By 2023, our own development reached the limits of the physical interface. A jammer controlled only by one or two buttons and vibration became a bottleneck for further research and jamming methods. While most users quickly master the previous 2-in-1 version thanks to full instructions—and there is no reason to criticize what was originally designed to be CONVENIENT AND STILL WORKS—we faced the need for updateability at this new evolutionary stage.

The Solution: Web-Interface and Remote Control

In 2024, a new standard was introduced: the complete abandonment of physical controls in favor of a smartphone interface. The device creates its own private Wi-Fi network. The operator connects to it and gains full control via the phone's browser.
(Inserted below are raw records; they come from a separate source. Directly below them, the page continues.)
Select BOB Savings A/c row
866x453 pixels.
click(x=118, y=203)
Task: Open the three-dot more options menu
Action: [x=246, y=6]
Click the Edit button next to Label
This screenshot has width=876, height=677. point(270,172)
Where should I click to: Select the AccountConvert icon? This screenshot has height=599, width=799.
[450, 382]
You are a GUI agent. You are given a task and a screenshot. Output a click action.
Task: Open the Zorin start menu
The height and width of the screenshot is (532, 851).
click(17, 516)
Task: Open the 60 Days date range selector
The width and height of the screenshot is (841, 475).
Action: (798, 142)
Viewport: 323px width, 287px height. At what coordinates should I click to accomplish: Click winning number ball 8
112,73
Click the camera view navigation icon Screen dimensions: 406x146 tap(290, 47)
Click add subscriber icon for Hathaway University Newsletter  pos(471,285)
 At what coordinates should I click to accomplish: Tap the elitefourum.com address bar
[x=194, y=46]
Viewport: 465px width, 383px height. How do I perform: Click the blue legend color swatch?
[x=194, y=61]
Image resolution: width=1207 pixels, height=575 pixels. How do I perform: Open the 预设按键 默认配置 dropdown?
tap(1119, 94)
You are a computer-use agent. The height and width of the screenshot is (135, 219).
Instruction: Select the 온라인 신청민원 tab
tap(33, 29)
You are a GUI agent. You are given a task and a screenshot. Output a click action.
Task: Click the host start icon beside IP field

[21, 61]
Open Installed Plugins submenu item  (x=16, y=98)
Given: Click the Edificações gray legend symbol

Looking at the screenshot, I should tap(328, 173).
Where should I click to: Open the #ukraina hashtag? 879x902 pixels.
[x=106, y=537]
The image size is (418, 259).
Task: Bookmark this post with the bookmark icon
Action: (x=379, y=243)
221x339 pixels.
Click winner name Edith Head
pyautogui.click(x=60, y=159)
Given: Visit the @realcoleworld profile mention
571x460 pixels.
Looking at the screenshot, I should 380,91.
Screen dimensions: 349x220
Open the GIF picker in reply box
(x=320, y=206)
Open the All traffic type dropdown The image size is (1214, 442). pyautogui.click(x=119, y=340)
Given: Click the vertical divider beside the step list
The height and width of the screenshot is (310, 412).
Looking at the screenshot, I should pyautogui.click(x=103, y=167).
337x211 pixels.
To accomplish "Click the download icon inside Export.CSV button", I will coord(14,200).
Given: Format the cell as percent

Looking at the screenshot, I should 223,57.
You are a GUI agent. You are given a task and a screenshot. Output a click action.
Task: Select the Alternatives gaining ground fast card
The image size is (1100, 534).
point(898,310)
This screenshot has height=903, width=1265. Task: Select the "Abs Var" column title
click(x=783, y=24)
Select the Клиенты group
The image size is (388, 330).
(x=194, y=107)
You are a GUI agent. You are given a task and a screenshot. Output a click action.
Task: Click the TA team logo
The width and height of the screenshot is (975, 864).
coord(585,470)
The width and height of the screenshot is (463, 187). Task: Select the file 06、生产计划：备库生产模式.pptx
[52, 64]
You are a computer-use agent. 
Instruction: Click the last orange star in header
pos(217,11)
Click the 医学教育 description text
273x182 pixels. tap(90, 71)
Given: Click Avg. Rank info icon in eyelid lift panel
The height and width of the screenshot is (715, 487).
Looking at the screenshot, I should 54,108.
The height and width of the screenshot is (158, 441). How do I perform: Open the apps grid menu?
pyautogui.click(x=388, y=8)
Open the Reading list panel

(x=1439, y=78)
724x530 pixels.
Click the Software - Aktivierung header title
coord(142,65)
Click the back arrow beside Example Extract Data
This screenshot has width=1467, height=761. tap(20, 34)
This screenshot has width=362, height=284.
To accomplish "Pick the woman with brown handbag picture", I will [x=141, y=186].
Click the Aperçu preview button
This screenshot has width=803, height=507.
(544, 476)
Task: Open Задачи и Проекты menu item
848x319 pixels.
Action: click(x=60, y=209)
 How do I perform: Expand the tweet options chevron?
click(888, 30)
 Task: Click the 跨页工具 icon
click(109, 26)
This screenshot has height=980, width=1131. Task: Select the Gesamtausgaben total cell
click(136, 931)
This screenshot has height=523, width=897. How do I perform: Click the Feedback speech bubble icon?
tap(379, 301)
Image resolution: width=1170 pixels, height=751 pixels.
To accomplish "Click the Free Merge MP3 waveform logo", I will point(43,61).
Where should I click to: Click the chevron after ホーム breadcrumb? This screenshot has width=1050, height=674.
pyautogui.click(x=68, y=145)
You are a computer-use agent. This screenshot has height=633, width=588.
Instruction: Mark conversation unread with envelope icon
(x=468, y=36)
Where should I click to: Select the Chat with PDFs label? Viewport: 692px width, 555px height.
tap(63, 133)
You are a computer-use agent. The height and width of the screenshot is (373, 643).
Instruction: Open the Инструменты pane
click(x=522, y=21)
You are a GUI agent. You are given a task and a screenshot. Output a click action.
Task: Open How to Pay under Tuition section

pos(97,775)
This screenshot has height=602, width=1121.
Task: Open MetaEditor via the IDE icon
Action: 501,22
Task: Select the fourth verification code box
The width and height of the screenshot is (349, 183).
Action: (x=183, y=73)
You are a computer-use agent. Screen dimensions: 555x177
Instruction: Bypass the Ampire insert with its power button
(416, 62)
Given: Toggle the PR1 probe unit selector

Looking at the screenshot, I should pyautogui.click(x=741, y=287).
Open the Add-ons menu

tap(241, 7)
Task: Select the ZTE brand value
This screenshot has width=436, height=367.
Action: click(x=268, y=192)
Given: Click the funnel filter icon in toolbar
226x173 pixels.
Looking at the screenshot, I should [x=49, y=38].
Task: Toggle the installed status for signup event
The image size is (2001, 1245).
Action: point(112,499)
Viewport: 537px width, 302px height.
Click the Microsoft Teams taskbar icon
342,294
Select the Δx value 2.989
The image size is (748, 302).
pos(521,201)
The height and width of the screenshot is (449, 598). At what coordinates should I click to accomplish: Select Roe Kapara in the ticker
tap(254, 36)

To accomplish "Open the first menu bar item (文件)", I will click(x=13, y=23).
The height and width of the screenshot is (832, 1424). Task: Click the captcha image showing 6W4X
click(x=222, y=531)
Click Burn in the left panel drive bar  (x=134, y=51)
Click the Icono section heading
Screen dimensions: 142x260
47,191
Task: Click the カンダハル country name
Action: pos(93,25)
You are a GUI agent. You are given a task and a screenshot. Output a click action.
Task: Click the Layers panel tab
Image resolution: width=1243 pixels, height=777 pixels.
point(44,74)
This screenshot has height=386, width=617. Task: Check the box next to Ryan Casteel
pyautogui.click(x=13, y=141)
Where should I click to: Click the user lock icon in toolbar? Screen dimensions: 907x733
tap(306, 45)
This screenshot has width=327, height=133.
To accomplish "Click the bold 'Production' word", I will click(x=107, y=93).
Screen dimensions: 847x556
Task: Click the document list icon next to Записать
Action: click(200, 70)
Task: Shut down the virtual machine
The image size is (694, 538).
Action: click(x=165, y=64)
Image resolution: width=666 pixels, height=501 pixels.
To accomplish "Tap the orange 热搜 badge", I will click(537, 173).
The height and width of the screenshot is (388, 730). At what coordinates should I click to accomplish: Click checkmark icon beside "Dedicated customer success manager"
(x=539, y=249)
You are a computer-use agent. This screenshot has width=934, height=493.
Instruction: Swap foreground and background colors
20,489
Advantages of the New Paradigm:

1. Total Invisibility: The device can stay at the bottom of a backpack or in a partner's pocket. The operator controls the process from a phone, which looks like normal web surfing or messaging. No suspicious manipulation of objects in hand.
2. Visualization: The screen displays the current mode, battery level, and active interference type. Mistakes are impossible.
3. Engineering Menu and Updateability: This is the main revolution. The device architecture has become open. If a new security system appears in Brazil or France, engineers analyze it, create a new algorithm (frequency parameters, timings, duty cycle), and transmit this data to users. The user simply enters the new digits into the "Engineering Menu" on their phone—and their device gains the ability to work with the new gates. No shipping hardware back, no soldering, instantaneous.

Conclusion

The industry has traveled the path from analog "noise-makers" to complex software-hardware complexes. Today's device is not just a "jammer"; it is a flexible platform (analogous to the Flipper Zero) capable of adapting, through our trusted researchers, to changes in security systems. Competitors offering "boxes with a button" remain in the previous decade. The future belongs to software-defined systems and cloud-based knowledge updates.